Bug 1899162

Summary: RFE: let the admin configure the coredump naming
Product: Red Hat Enterprise Linux 8 Reporter: Renaud Métrich <rmetrich>
Component: systemdAssignee: systemd maint <systemd-maint>
Status: NEW --- QA Contact: Frantisek Sumsal <fsumsal>
Severity: high Docs Contact:
Priority: high    
Version: 8.3CC: bhershbe, christoph.obexer, dtardon, fkrohn, jseunghw, kpelc, systemd-maint-list, zbyszek
Target Milestone: rcKeywords: FutureFeature
Target Release: 8.0   
Hardware: All   
OS: Linux   
Whiteboard:
Fixed In Version: Doc Type: If docs needed, set a value
Doc Text:
Story Points: ---
Clone Of: Environment:
Last Closed: Type: Story
Regression: --- Mount Type: ---
Documentation: --- CRM:
Verified Versions: Category: ---
oVirt Team: --- RHEL 7.3 requirements from Atomic Host:
Cloudforms Team: --- Target Upstream Version:
Embargoed:

Description Renaud Métrich 2020-11-18 16:12:25 UTC
Description of problem:

On RHEL8, the coredump naming in /var/lib/systemd/coredump is hardcoded to "core.<COMM>.<UID>.<bootid>.<PID>.<TS>000000"

This needs to be enhanced to let the admin name the coredumps as he needs to, typically adding the <HOSTNAME> (hostname or container name), which is initially available when systemd-coredump executes through kernel.core_pattern.

This would help a lot analyzing OCP issues for examples.


Version-Release number of selected component (if applicable):

systemd-239 but also Upstream (looks like at least, from reading the code)


How reproducible:

ALWAYS

Steps to Reproduce:
1. Create a miniroot to execute "bash"

-------- 8< ---------------- 8< ---------------- 8< ---------------- 8< --------
# yum -y install --installroot=/tmp/test --releasever=/ bash
-------- 8< ---------------- 8< ---------------- 8< ---------------- 8< --------

2. Spawn a container and crash bash in the container

-------- 8< ---------------- 8< ---------------- 8< ---------------- 8< --------
# systemd-nspawn -D /tmp/test bash
Spawning container test on /tmp/test.
Press ^] three times within 1s to kill container.

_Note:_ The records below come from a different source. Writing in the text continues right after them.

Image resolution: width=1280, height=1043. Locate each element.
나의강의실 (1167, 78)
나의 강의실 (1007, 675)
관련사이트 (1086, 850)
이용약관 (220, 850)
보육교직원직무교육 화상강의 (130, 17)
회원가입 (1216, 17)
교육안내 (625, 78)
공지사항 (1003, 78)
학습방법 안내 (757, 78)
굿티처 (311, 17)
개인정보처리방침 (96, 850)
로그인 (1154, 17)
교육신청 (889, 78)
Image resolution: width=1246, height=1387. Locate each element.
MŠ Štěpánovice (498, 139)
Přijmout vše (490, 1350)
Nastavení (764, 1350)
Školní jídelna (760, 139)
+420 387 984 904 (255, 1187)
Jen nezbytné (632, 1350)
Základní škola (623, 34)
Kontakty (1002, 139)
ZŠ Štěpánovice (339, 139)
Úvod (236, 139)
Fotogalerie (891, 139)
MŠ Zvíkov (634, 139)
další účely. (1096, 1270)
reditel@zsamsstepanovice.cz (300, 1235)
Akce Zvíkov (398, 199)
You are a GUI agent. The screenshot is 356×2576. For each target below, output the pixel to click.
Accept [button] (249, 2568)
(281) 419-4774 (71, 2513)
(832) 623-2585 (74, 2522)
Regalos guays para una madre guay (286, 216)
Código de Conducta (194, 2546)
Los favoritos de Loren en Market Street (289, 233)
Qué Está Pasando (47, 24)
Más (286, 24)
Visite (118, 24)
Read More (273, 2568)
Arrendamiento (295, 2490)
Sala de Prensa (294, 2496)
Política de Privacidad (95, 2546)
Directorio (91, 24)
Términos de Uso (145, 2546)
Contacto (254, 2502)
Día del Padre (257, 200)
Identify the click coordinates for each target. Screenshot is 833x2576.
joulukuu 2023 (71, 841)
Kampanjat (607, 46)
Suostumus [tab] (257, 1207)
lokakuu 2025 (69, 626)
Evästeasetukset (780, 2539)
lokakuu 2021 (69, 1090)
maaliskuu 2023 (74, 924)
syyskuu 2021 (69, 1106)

bash-4.4# ulimit -c unlimited
bash-4.4# function foo {
foo
}
bash-4.4# foo
Container test terminated by signal SEGV.
-------- 8< ---------------- 8< ---------------- 8< ---------------- 8< --------

3. Check the core filename (it doesn't show the container name, which would be useful)

Actual results:

------- 8< ---------------- 8< ---------------- 8< ---------------- 8< --------
# ls /var/lib/systemd/coredump
core.bash.0.33efdaea7a3c4cce86184cbbb6c28368.2343.1605715274000000
-------- 8< ---------------- 8< ---------------- 8< ---------------- 8< --------

Expected results:

Some custom naming based on available properties

Comment 1 David Tardon 2020-11-19 09:28:33 UTC
AFAIK hostname is available in metadata, so what you want should already be possible with coredumpctl, like this:

# coredumpctl list _HOSTNAME=<hostname>

Comment 2 Renaud Métrich 2020-11-23 07:59:39 UTC
This doesn't work. coredumpctl shows always Hostname as the name of the host ("vm-rhel8" in my case), even though the %h passed is "test" (name of my container).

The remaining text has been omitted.